EXERCISE: Verbatim output of the lines below is required, with the images omitted.

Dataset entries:
>>>>>

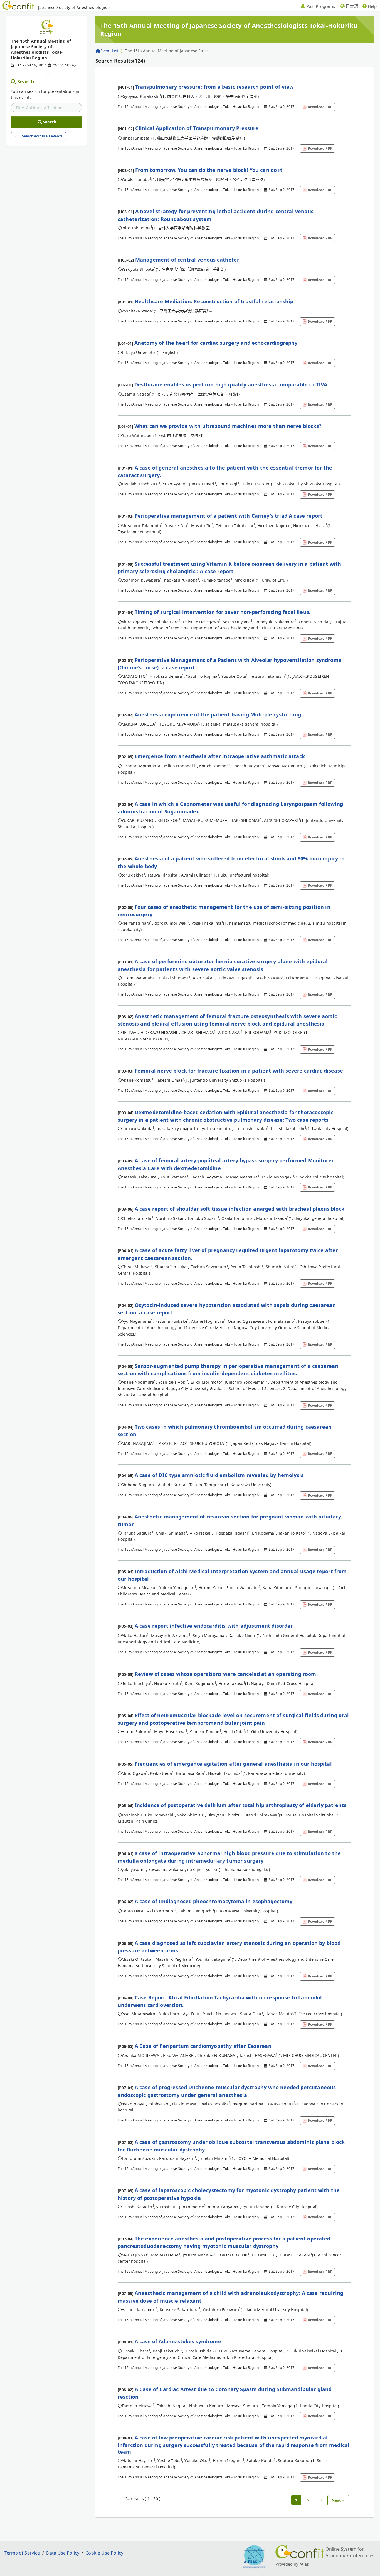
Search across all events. (42, 136)
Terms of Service (22, 2553)
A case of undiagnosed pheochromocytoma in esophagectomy (214, 1901)
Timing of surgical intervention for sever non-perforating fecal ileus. (222, 612)
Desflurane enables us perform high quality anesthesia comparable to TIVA (230, 384)
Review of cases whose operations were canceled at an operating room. (226, 1674)
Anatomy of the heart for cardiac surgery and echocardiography (216, 342)
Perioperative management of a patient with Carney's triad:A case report (228, 515)
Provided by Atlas (292, 2564)
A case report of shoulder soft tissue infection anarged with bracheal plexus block (239, 1208)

<<<<<

OUTPUT FOR THIS EXERCISE:
Search across all events. (42, 136)
Terms of Service (22, 2553)
A case of undiagnosed pheochromocytoma in esophagectomy (214, 1901)
Timing of surgical intervention for sever non-perforating fecal ileus. (222, 612)
Desflurane enables us perform high quality anesthesia comparable to TIVA (230, 384)
Review of cases whose operations were canceled at an operating room. (226, 1674)
Anatomy of the heart for cardiac surgery and echocardiography (216, 342)
Perioperative management of a patient with Carney's triad:A case report (228, 515)
Provided by Atlas (292, 2564)
A case report of shoulder soft tissue infection anarged with bracheal plexus block (239, 1208)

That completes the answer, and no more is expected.